# [Exercise inputs]
▬▬▬▬▬▬

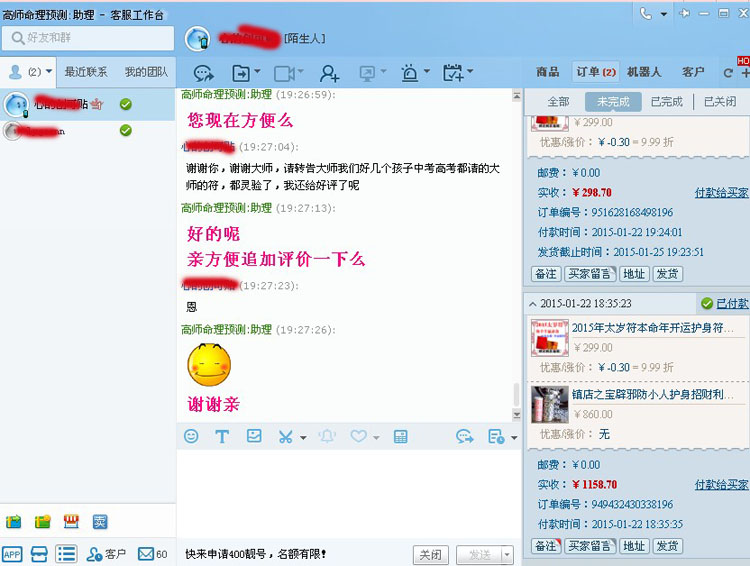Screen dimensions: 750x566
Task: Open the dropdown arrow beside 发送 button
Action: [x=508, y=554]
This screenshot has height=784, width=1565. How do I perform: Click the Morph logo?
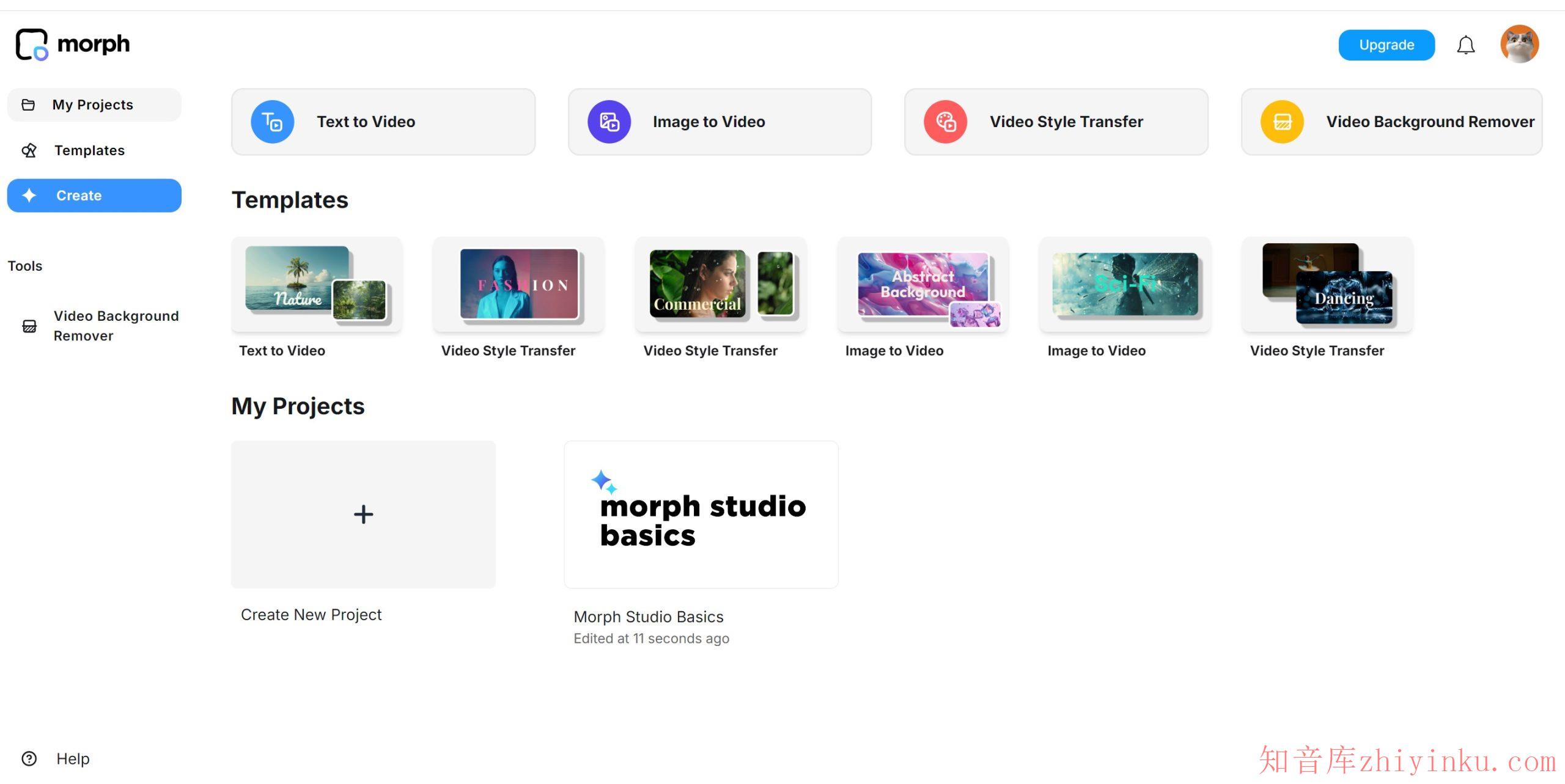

▬▬▬▬▬▬

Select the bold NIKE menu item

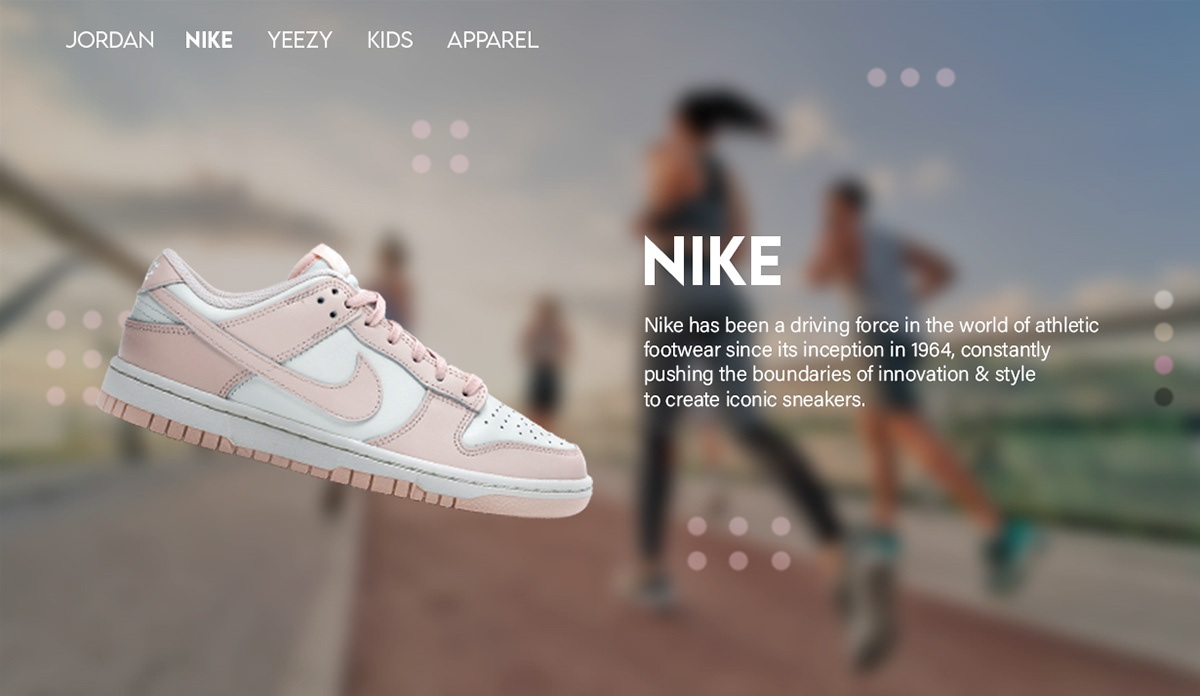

▬▬▬▬▬▬

Output the lines verbatim, starting at the line that contains "Screen dimensions: 750x566" and ending at the line that contains "This screenshot has", with both of those included. Omit the pictures from the output.

# [Written solution]
Screen dimensions: 750x566
Task: Open the dropdown arrow beside 发送 button
Action: [x=508, y=554]
This screenshot has height=784, width=1565. How do I perform: Click the Morph logo?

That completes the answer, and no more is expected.